Your assignment>
Where does "Close" appear in the data? Return each line that holds it.

(Collected data)
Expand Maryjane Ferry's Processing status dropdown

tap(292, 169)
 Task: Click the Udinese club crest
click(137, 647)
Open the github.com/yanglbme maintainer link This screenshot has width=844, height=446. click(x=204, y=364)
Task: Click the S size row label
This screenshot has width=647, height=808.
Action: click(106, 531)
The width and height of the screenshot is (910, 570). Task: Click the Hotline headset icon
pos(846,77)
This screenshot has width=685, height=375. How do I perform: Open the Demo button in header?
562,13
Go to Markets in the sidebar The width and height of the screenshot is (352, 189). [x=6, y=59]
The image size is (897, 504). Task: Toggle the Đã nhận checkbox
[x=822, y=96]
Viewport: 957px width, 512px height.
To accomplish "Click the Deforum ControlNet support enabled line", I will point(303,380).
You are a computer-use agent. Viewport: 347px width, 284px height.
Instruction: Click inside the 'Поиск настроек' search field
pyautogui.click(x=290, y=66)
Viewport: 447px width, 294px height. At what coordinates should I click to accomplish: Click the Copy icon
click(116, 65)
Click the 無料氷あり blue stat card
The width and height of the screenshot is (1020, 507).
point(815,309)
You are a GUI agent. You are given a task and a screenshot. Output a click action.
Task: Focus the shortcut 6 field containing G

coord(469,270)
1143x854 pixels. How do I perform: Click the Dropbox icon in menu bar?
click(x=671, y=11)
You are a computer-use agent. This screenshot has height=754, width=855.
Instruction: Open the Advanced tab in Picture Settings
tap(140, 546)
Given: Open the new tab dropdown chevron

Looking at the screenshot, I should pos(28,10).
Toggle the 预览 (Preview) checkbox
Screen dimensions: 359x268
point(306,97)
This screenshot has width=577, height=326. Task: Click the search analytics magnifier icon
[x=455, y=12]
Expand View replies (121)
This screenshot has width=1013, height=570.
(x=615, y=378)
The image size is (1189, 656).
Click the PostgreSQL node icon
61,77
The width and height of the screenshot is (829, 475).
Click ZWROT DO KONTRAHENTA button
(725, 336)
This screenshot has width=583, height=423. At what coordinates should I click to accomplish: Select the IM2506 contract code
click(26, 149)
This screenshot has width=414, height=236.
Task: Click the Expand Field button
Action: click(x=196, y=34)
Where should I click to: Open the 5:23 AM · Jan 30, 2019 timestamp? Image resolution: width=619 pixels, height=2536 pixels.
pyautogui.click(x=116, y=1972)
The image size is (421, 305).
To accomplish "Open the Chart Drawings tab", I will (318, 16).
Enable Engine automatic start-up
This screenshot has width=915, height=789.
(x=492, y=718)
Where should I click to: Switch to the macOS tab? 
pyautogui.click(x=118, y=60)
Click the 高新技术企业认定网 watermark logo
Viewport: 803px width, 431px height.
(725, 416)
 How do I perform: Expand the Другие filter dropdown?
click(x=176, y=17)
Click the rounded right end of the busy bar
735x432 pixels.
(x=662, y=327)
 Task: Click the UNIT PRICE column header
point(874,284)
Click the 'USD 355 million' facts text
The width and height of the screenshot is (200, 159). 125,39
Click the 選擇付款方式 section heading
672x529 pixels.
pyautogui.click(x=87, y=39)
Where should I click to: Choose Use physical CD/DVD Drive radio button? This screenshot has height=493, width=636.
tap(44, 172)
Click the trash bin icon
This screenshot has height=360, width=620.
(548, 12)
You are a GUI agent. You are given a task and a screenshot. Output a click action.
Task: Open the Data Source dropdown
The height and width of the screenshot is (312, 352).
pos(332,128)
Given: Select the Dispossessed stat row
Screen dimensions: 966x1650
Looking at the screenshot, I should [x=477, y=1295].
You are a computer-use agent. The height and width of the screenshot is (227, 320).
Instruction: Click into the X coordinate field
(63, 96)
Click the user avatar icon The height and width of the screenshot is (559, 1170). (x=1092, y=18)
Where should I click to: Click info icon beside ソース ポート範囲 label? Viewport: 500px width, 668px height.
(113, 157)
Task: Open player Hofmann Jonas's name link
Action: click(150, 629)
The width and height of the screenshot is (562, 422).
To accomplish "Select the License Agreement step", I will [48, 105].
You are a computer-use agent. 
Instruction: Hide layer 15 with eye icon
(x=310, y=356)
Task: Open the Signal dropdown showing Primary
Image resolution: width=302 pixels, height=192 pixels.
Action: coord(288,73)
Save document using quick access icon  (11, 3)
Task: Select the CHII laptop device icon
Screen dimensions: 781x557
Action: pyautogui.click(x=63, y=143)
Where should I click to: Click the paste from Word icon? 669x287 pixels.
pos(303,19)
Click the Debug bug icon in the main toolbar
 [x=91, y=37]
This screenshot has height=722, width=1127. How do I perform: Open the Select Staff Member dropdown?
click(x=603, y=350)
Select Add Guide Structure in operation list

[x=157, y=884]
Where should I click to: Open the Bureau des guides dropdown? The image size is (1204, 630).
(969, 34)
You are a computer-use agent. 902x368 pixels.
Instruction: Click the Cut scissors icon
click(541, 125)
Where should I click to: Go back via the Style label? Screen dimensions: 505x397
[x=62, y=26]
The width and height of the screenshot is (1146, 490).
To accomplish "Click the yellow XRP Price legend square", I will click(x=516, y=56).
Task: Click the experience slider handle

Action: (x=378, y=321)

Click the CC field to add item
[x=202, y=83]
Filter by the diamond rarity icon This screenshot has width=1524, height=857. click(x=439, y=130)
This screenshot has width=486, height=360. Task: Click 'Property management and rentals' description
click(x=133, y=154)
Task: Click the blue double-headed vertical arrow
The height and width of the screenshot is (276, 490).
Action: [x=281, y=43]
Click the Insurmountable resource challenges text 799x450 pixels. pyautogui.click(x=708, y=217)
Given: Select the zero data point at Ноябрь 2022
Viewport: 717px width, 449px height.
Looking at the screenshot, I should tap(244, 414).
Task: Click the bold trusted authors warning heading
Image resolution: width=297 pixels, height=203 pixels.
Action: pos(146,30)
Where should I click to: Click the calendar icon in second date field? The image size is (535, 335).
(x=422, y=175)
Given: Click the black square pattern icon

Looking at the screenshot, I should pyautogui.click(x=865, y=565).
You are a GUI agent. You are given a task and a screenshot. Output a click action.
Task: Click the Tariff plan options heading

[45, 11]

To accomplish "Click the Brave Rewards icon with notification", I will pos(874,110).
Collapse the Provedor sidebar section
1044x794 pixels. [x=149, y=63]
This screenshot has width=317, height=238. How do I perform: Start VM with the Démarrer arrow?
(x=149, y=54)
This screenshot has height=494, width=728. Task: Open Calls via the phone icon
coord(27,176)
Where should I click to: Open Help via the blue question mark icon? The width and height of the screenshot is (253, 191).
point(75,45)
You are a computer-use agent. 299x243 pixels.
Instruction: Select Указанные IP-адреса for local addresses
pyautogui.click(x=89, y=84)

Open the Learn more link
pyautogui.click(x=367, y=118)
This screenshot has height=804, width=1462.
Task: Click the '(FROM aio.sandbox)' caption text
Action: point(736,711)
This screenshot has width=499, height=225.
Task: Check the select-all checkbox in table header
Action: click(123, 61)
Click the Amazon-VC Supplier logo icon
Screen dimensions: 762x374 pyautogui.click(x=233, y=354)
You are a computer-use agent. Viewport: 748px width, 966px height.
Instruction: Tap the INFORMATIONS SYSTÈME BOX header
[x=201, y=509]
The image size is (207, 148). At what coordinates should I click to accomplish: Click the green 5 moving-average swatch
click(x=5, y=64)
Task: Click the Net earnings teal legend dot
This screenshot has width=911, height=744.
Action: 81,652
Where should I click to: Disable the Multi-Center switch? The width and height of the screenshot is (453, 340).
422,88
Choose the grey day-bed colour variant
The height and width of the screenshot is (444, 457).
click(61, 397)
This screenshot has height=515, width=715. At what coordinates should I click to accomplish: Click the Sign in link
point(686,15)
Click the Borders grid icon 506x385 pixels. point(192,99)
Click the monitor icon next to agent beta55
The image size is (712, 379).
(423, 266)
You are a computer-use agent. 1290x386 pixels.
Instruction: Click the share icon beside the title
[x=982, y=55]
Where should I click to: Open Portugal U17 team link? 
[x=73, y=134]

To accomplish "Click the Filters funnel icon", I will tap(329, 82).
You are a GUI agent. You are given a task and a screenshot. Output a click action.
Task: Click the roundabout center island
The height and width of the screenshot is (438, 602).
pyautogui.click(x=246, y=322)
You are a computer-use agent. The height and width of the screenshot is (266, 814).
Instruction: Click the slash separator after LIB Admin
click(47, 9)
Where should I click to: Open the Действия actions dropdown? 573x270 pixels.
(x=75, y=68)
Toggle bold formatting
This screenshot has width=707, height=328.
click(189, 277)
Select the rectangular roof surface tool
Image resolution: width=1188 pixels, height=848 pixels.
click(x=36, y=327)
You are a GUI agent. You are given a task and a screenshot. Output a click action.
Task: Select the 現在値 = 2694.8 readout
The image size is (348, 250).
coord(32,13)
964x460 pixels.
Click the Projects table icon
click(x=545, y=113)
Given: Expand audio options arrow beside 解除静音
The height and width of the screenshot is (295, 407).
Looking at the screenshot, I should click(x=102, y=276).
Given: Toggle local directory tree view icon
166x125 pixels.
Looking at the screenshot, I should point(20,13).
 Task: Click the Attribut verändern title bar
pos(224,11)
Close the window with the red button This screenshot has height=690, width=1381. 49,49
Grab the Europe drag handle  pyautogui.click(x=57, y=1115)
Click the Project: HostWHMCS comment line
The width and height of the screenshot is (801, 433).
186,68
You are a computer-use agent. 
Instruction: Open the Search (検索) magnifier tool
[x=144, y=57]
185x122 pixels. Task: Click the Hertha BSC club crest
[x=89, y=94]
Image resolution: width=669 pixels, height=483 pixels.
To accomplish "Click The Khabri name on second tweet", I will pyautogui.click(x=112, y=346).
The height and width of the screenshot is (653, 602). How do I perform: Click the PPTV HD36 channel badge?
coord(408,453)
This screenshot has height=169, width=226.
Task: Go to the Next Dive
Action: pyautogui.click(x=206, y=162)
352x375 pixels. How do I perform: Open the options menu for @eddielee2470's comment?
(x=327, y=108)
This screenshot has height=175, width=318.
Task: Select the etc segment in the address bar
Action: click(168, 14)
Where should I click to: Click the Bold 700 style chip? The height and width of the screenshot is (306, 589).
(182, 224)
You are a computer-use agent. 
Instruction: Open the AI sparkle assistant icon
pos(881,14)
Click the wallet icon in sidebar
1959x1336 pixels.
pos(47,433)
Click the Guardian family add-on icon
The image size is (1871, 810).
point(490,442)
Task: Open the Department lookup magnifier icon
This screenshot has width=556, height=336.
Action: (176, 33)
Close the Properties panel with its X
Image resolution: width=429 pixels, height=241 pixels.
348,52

Task solution>
Close the window with the red button This screenshot has height=690, width=1381. 49,49
Close the Properties panel with its X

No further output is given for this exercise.